Available records section start

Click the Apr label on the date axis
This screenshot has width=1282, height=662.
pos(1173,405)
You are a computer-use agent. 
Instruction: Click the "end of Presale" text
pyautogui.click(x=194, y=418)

Available records section end

> _What to produce_: Write out every entry verbatim.

> _Worked solution_:
Click the Apr label on the date axis
This screenshot has width=1282, height=662.
pos(1173,405)
You are a computer-use agent. 
Instruction: Click the "end of Presale" text
pyautogui.click(x=194, y=418)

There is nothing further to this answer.